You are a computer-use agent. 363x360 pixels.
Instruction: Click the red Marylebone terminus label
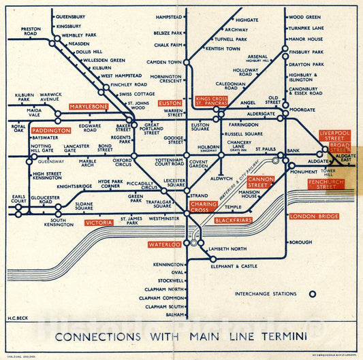[89, 106]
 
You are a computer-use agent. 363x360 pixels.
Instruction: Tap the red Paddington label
[51, 130]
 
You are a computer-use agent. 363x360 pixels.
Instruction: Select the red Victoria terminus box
[98, 223]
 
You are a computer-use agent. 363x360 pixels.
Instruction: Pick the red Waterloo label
[165, 244]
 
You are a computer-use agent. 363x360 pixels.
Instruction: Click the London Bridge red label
[314, 216]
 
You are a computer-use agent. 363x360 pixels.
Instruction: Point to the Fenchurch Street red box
[326, 184]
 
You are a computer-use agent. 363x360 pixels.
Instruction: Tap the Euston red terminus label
[170, 103]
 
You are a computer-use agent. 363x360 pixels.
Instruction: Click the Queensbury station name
[70, 16]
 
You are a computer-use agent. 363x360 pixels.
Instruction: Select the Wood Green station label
[304, 17]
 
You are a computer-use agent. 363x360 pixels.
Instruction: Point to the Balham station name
[176, 314]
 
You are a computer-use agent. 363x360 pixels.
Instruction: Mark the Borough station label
[300, 242]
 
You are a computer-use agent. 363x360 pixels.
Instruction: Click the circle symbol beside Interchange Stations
[313, 294]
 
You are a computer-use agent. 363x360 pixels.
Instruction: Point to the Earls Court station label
[18, 199]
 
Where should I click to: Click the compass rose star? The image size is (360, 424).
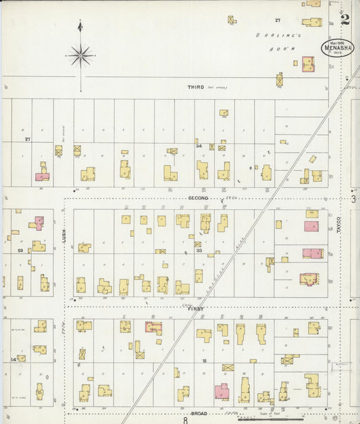point(80,55)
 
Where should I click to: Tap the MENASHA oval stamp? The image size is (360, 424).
point(337,48)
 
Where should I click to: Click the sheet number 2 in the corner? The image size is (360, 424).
point(345,19)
☆ ☆ ☆ ☆
> TO BE DONE
Report every line of the items above that contains the word "terminus", reproducing each such line in full.

> ANSWER FOR THIS EXERCISE
Instruction: Click the red Marylebone terminus label
Instruction: Select the red Victoria terminus box
Instruction: Tap the Euston red terminus label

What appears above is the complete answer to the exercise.